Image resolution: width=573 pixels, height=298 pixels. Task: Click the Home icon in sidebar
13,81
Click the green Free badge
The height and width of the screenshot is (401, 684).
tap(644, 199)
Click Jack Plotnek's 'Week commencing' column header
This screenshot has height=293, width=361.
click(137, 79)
□ □ □ □
- _ASSIGNED TASK_:
Reproduce the material precisely, including every line.

- _ANSWER SECTION_:
Image resolution: width=573 pixels, height=298 pixels. Task: Click the Home icon in sidebar
13,81
Click the green Free badge
The height and width of the screenshot is (401, 684).
tap(644, 199)
Click Jack Plotnek's 'Week commencing' column header
This screenshot has height=293, width=361.
click(137, 79)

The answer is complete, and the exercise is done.